• GIVEN PASSAGE:
-- BEGIN --

I am designing a electrical device for a research project (I'm a PhD student, but unfortunately not EE!). More info on the device can be found at http://iridia.ulb.ac.be/supp/IridiaSupp2012-002/

The last prototype had a problem with the power supply, and thus I tried to overcome the problems by designing a new and better one. As the device is powered by a Lithium-Ion battery, I decided to use a LTC3536 buck/boost switching regulator: http://cds.linear.com/docs/en/datasheet/3536fa.pdf

I basically used the reference implementation (page 1 of the datasheet) for a 1A/3.3V power supply as seen here: schematic
(source: ulb.ac.be)

There are three separate ground planes: PGND, coming from the battery, GND, the normal ground, and AGND for analog sensors etc.

This is the board as I designed it in Eagle. I already noticed some deviations from the reference design, for example, C3 and C4 should be places a lot closer to the LTC (U3): board
(source: ulb.ac.be)

This is the output that I see on VCC (with or without load, Vin=4.7V) As you can see, Vpp is huge! It's smaller for Vin<4.3V, but still quite substantial. spikes
(source: ulb.ac.be)

I did a bit of trial-and-error by moving C3 and C2 closer to the LTC, and adding in another 1µF cap to C7. This didn't help much. I then replaced C7 with a 220µF cap instead of the 22µF mentioned in the datasheet. With this, Vpp is ~200mV. This is a lot better but still a long way from what is specified in the datasheet. Additionally, this is only the case for Vin>4.3V; below this threshold Vpp is still over 2V. I guess it's the boost vs. the buck regulation that makes the change, but I don't really see how I can correct it.

Now the questions:

  1. I was wondering if I made a mistake that is obvious to the trained eye?
  2. Why is Vpp so huge, when the noise given in the datasheet is only 40mV?
  3. Is there another way to fix this other than randomly dropping in different output capacitors?

-- END --

• SOURCE MATERIAL:
-- BEGIN --

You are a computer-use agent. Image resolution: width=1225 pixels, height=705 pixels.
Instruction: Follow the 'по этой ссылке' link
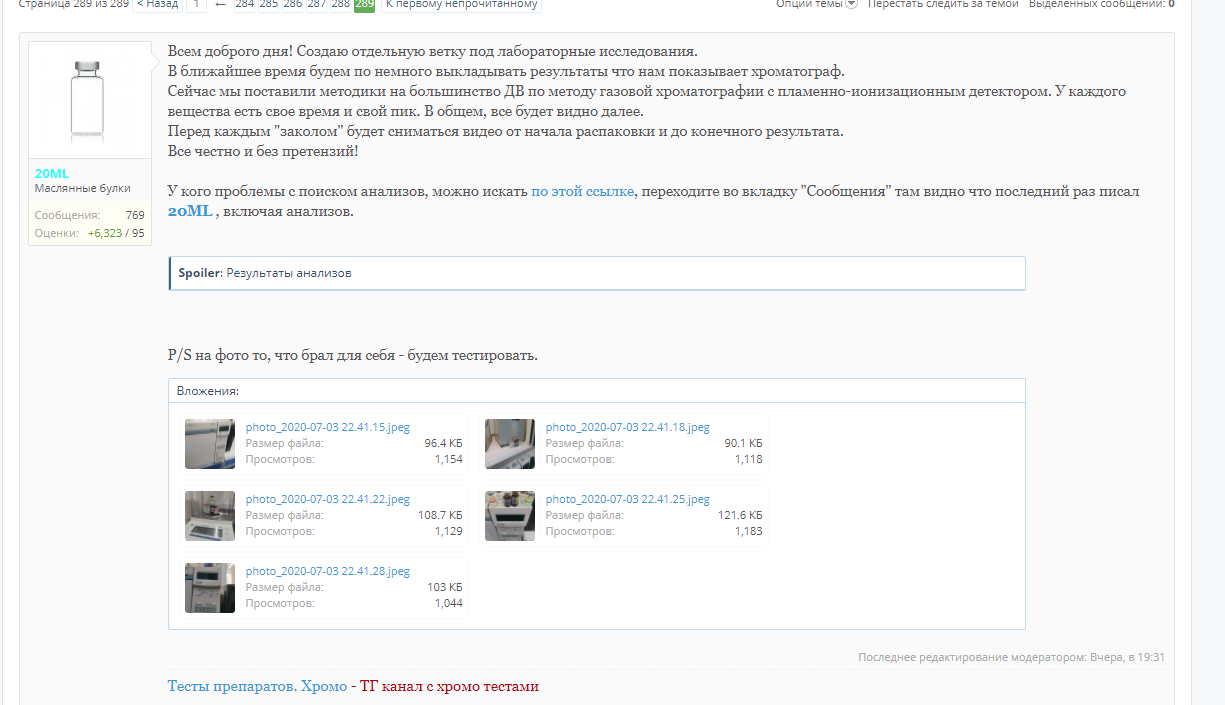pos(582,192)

-- END --

• EXERCISE TASK A: From the regulator post, extract the stretch from "I did a bit" through "different output capacitors?".
• EXERCISE TASK B: Decide whether each statement agrees with the regulator post, answering yes or no and quoting the words that settle it: (i) The device runs on a Lithium-Ion battery. (ii) Replacing C7 with a 220µF cap brought Vpp down to about 40mV. (iii) The board has two separate ground planes.
• EXERCISE TASK C: In the regulator post, what part did the writer pick to fix the power supply?
None of the material has any bearing on what is asked here.

• COMPLETE OUTPUT A:
I did a bit of trial-and-error by moving C3 and C2 closer to the LTC, and adding in another 1µF cap to C7. This didn't help much. I then replaced C7 with a 220µF cap instead of the 22µF mentioned in the datasheet. With this, Vpp is ~200mV. This is a lot better but still a long way from what is specified in the datasheet. Additionally, this is only the case for Vin>4.3V; below this threshold Vpp is still over 2V. I guess it's the boost vs. the buck regulation that makes the change, but I don't really see how I can correct it.

Now the questions:

  1. I was wondering if I made a mistake that is obvious to the trained eye?
  2. Why is Vpp so huge, when the noise given in the datasheet is only 40mV?
  3. Is there another way to fix this other than randomly dropping in different output capacitors?

• COMPLETE OUTPUT B:
(i) Yes: "As the device is powered by a Lithium-Ion battery"
(ii) No: "With this, Vpp is ~200mV."
(iii) No: "There are three separate ground planes"

• COMPLETE OUTPUT C: An LTC3536 buck/boost switching regulator.